Voice latency: getting under Twilio's ceiling

Twilio webhooks have a hard ~15 s response budget; live voice needs to feel snappy or callers hang up. Two production-blocking problems and the fixes:

  1. CMA event-stream overhead. ~6 s on top of the underlying model on identical prompts. Voice switched to the direct Messages API with sentence-level streaming. Tokens are split on sentence + em-dash boundaries; each clause is synthesized by ElevenLabs (eleven_flash_v2_5) and yielded as it's ready. Tool use loop is inline against the same custom-tool handlers CMA uses.
  2. Twilio's <Play> buffers the whole MP3. Live test caught Twilio waiting for the full streamed MP3 before starting playback — caller heard 6 s of silence even though our server was emitting bytes at 2.5 s.
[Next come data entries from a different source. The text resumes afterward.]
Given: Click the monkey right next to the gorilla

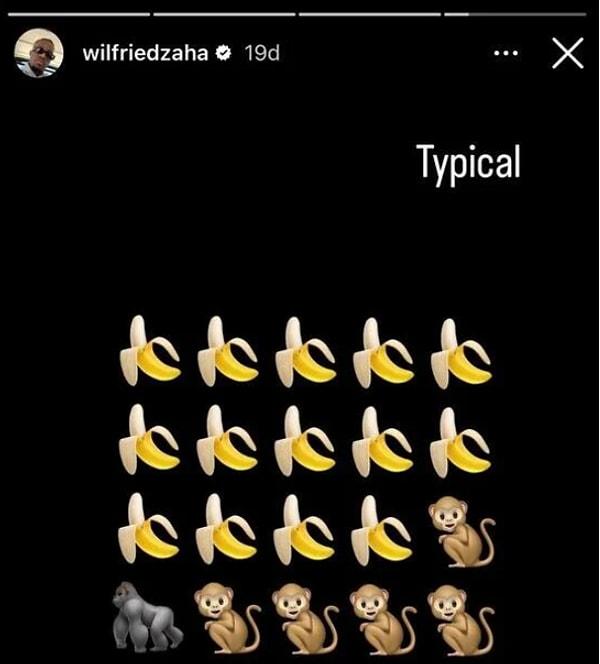Looking at the screenshot, I should (227, 618).
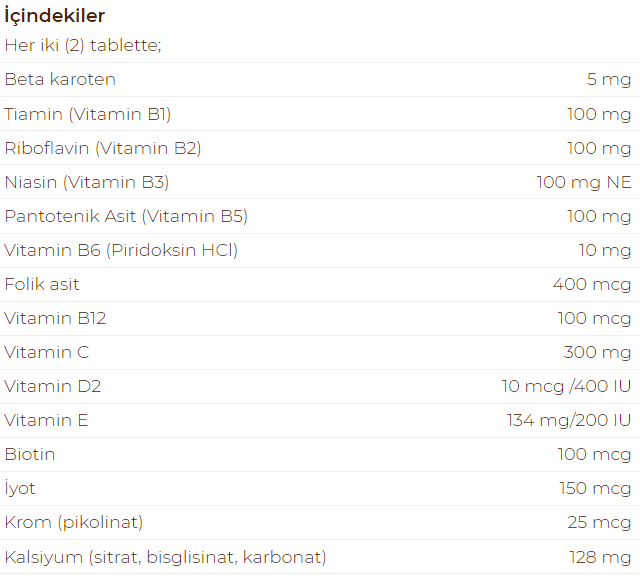Image resolution: width=640 pixels, height=576 pixels.
Task: Select the Vitamin E row
Action: click(x=320, y=420)

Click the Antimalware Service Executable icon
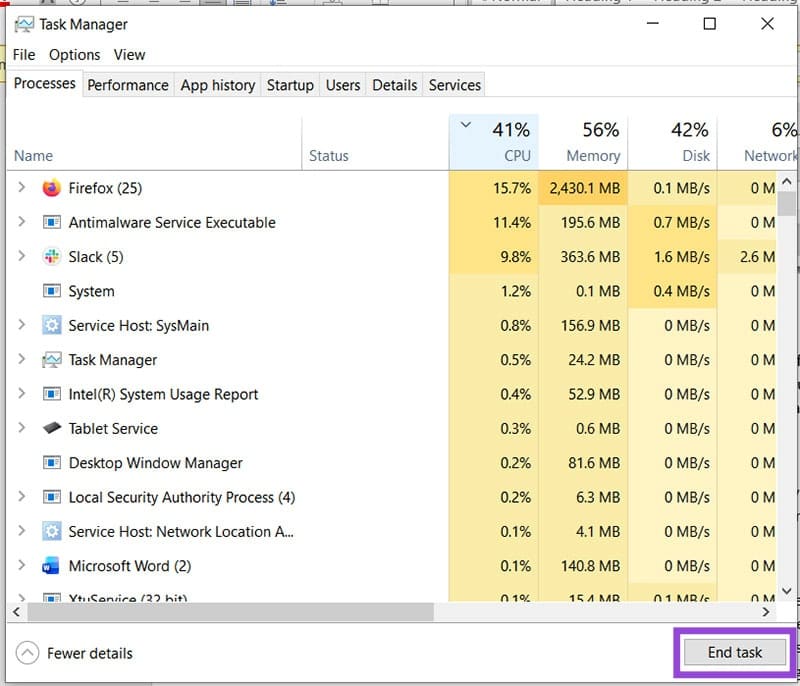[52, 222]
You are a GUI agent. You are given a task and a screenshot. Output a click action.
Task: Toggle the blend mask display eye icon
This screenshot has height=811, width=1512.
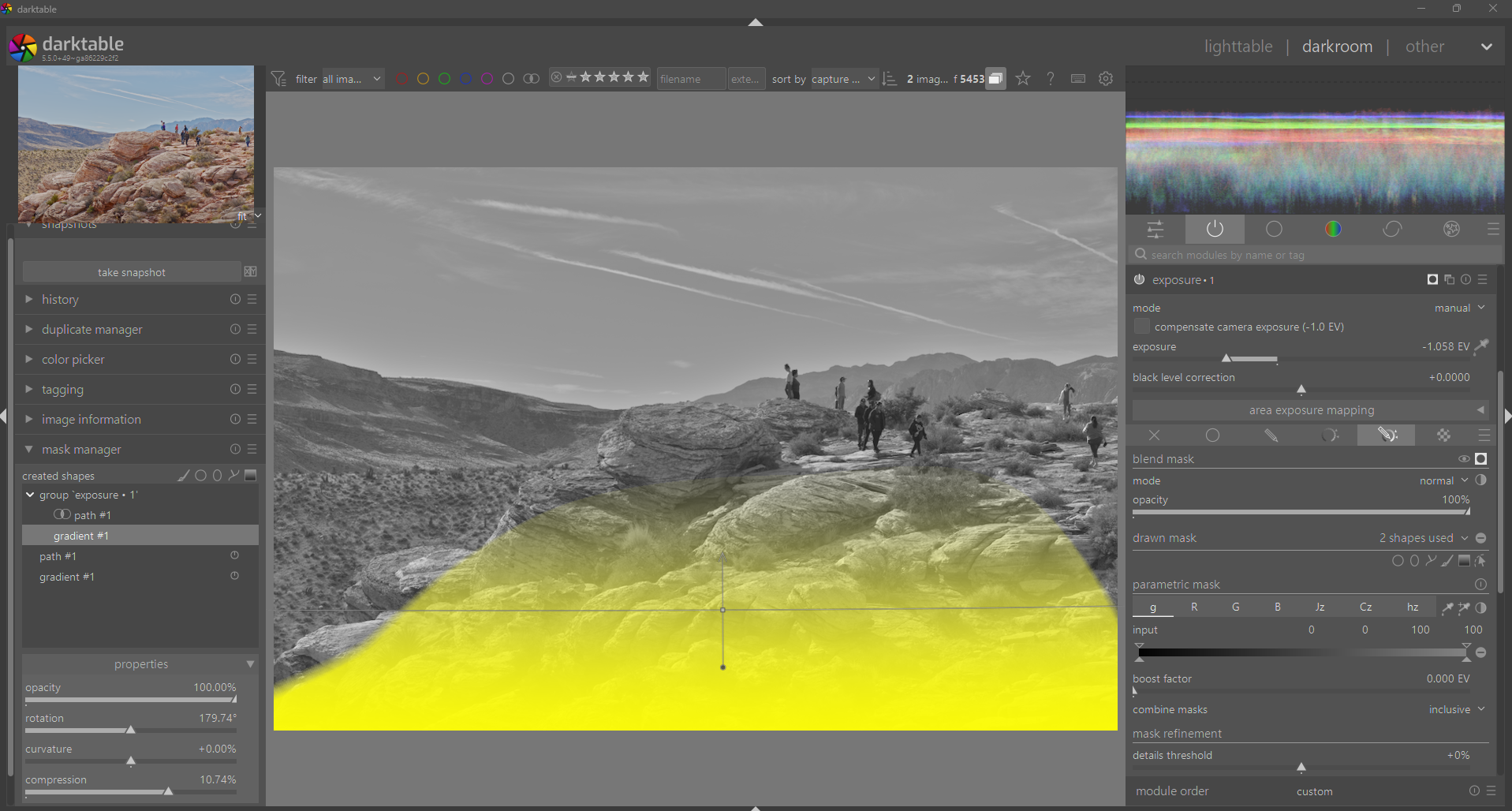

Fixed by chained TwiML: /gather plays a pre-synthesized filler and <Redirect>s to /continue/{turn_id}; the Claude turn runs in a background ThreadPool; /continue blocks up to 12 s on the Future and returns the reply MP3 + a fresh <Gather>. Twilio sees two short, complete MP3s and plays each immediately.

Net: filler audio starts within ~500 ms of the caller finishing speaking; perceived first-audio of the real reply lands around ~2.5–3 s on governance questions (Phase 2.5 adds ~0.5 s for the per-turn mode classifier on top of the v5 baseline; the focused-prompt quality gain was worth it).

Graceful degradation: ElevenLabs synth is wrapped in a Polly fallback path — quota errors, rate limits, or outages emit <Say voice="Polly.Joanna"> TwiML rather than 500ing the call.


Production deployment

Live in us-east-2 on AWS ECS Fargate, in the same cluster as the main appboardbreeze.com service.

  • Image: Python 3.11 slim, ~478 MB, pushed to Amazon ECR (boardbreeze-concierge repo).
  • Task: Fargate, 1 vCPU / 2 GB, port 8000, awsvpc networking, deployment circuit-breaker with auto-rollback.
  • Secrets: 11 API keys (Anthropic, Twilio×3, Supabase×2, Voyage, ElevenLabs×2, Grace contact) live in AWS Secrets Manager as one JSON secret; the task definition projects each key into its own env var via valueFrom. The execution role has read access scoped to that one secret ARN — least privilege.
  • Networking: dedicated Application Load Balancer (separate from the existing CDK-managed ALB so the prod stack stays untouched), TLS via an Amazon-issued ACM certificate for concierge.appboardbreeze.com, HTTP→HTTPS 301 redirect on :80. Two security groups: ALB SG (public 80/443), task SG (8000 only from ALB SG).
  • DNS: concierge.appboardbreeze.com → ALB DNS via a Vercel CNAME (the apex domain registers with Vercel).
  • Logs: CloudWatch /ecs/boardbreeze-concierge, 30-day retention.
  • Container health: Docker HEALTHCHECK curls /health every 30 s. ALB target group hits the same path on a 15 s interval.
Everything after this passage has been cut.